In fact, there is no need to put more effort into the pursuit of variety. Maintaining a balanced nutrition and repeating certain healthy meals in moderation has improved the quality of life a lot.
Summary: True minimalism comes from the choice of the heart
After reading these "minimalist life details" of my husband, I have to sigh: this is the real minimalism from the heart.
He never deliberately cleans up his home, nor does he discuss "being minimalist" every day, but every choice he makes quietly keeps life relaxed and orderly.
In fact, minimalist life is not about having as few things as possible, but about mastering the rhythm you want and streamlining the unnecessary.
Let us not be bound by material and external things, so that we can focus more energy on more important things.
If you want to try to "minimalist" step by step, you might want to start with a few key points:
- Reduce and streamline your belongings, leaving only those that are really needed.
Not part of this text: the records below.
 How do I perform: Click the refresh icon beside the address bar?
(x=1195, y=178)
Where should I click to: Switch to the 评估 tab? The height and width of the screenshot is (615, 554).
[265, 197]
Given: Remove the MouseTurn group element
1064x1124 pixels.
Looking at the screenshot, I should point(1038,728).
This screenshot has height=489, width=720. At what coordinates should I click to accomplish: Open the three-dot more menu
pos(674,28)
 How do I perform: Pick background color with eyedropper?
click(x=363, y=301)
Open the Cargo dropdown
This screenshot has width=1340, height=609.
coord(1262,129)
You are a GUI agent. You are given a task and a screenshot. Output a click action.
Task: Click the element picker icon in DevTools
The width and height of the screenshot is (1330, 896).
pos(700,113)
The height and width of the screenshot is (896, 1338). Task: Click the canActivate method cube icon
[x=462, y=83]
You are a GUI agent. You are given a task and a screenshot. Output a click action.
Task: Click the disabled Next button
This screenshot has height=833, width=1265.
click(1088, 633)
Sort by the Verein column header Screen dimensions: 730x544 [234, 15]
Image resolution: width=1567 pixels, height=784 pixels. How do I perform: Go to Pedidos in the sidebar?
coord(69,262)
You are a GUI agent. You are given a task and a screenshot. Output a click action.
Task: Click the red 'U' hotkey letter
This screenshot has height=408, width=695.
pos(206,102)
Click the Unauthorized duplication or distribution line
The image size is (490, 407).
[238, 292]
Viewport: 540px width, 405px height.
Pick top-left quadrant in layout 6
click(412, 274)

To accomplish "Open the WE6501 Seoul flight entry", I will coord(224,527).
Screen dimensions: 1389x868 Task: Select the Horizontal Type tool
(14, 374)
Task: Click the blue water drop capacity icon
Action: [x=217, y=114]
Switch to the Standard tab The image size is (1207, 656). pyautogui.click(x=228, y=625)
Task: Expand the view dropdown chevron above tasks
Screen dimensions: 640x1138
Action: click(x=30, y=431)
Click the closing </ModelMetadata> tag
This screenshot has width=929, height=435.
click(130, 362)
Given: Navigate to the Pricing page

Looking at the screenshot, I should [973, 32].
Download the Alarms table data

- Subtract from your lifestyle and slowly find your own rhythm.
- Be brave enough to say "no" to unnecessary social and trivial matters, and focus on people and things that are worthwhile.
- Live a clean and concise life, and let your heart be freer.
My husband's philosophy of life once again reminds me that minimalism is not about formality, but about obeying one's own heart and returning life to purity and freedom. This is the beautiful pursuit of life.
I hope today's sharing can help you establish your own "minimalist wisdom". Let's go on the road to a relaxed and enjoyable life!